On my quest for a good camera, at first i went to an SLR, but price held me back.

So what would this be like, looks a good spec for the money and looks similar to SLR cameras but is a third of the price! 

http://cgi.ebay.co.uk/NEW-FUJI-FINE...0QQihZ012QQcategoryZ31388QQrdZ1QQcmdZViewItem


----------



## MattFletcher (Oct 27, 2006)

I have the S3500 and thats ok, the one above is very good, not a full SLR but i say you cant go wrong with a Fuji, easy and simple to use.

Go for it, great price also!!!


----------



## Detail My Ride (Apr 19, 2006)

MattFletcher said:


> I have the S3500 and thats ok, the one above is very good, not a full SLR but i say you cant go wrong with a Fuji, easy and simple to use.
> 
> Go for it, great price also!!!


Yeah ive always had fuji camera's.
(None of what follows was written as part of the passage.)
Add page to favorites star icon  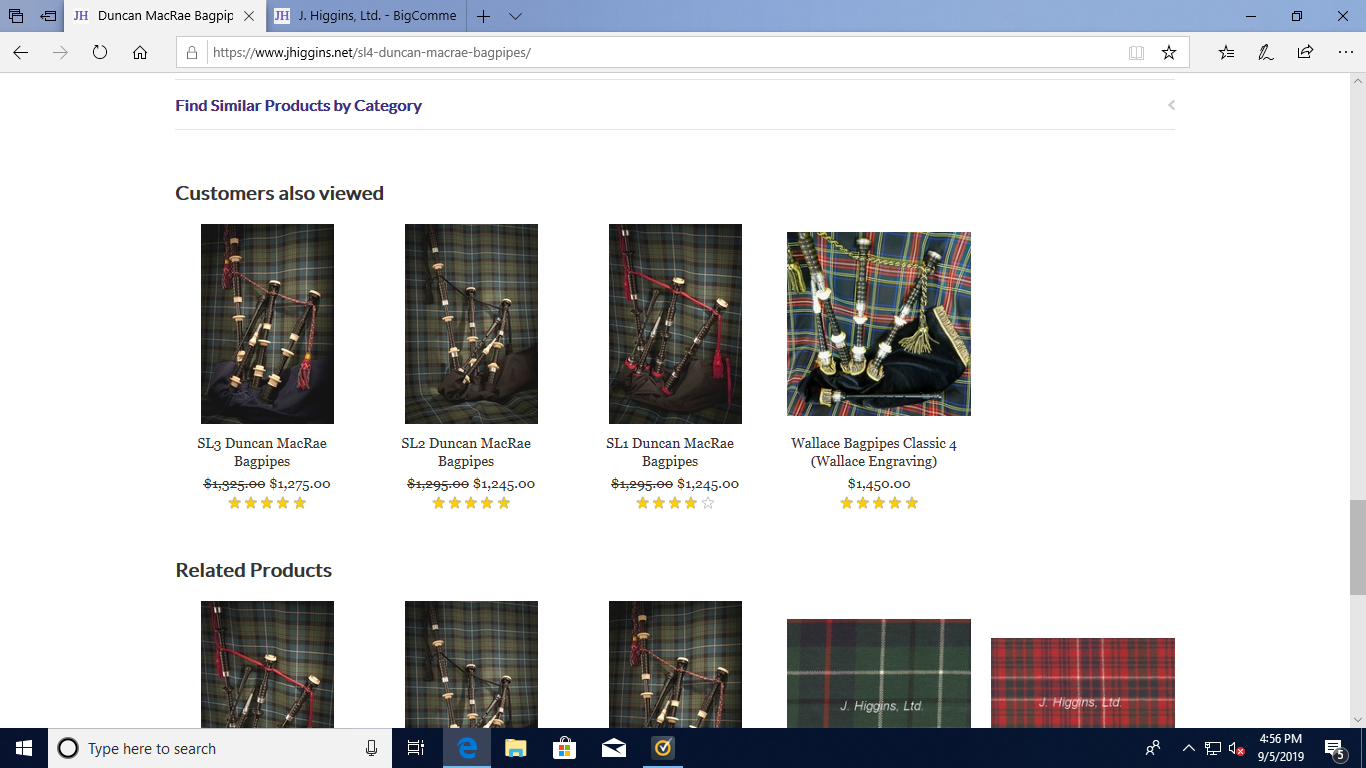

And it is pretty much an SLR, manual focus and u can change bits of the lens, so think this will be the one i go for!

Just need to sell my bose acoustimass then i can buy one! :lol:


----------



## MattFletcher (Oct 27, 2006)

You cant change the lense it self like you can with a real SLR as it dont come away from the body, but can add on wide angle or macro lenses for different work.
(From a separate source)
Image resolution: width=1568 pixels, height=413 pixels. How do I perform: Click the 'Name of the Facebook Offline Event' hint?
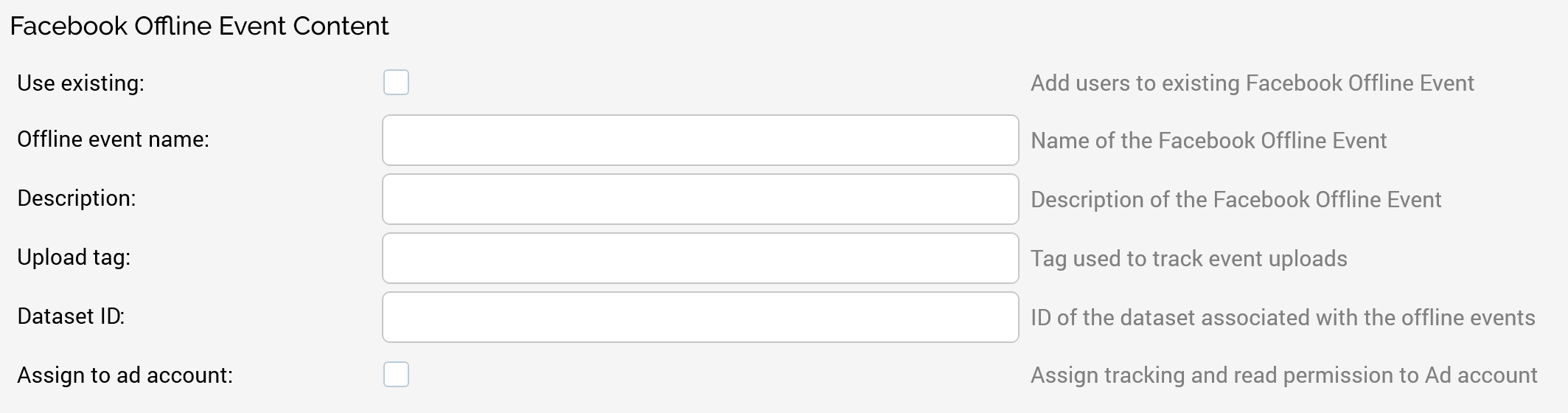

Just build your self up, like you would with anything, good solid starting camera with good settings to have a play then get a real SLR.
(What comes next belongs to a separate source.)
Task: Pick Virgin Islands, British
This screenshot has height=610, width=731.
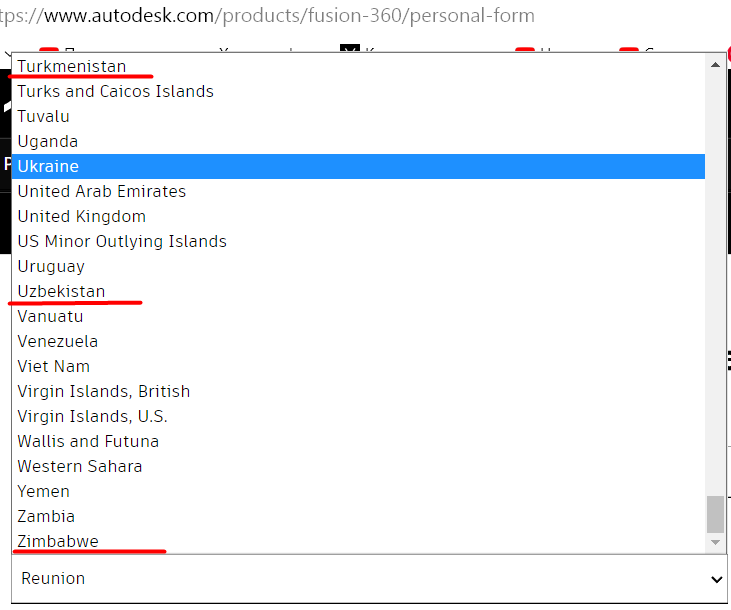Action: coord(103,391)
This is my intension later next year, love picture taking but i find im limited to the camera now, just dont do what i want it to do.


----------



## Detail My Ride (Apr 19, 2006)

MattFletcher said:


> You cant change the lense it self like you can with a real SLR as it dont come away from the body, but can add on wide angle or macro lenses for different work.
> 
> Just build your self up, like you would with anything, good solid starting camera with good settings to have a play then get a real SLR.
> 
> This is my intension later next year, love picture taking but i find im limited to the camera now, just dont do what i want it to do.


Yeah thats what i meant change BITS of the lens' :lol:

Its not the problem with not being able to use an SLR ive used my dad's 350d, 20d and 30d no problem its the price  :lol:

But this will be the choice for now, until next year  :lol:

Gaz


----------



## Rinko (Oct 19, 2006)

The Fuji is an excellent camera for the money - I have a Fuji S5000 which is a great bit of kit with an Olympus TCON-17 1.7x Teleconverter.

Also my mate who works for Fuji said it is one of thier best cameras - although he would say that wouldn't he .

It gave me a good grounding before I progressed and bought an EOS 30D, but tbh I'm still feeling my way around that and end up using it as a point and click quite alot.


----------



## leeshez (Dec 26, 2005)

I have the s5600 and it is great


----------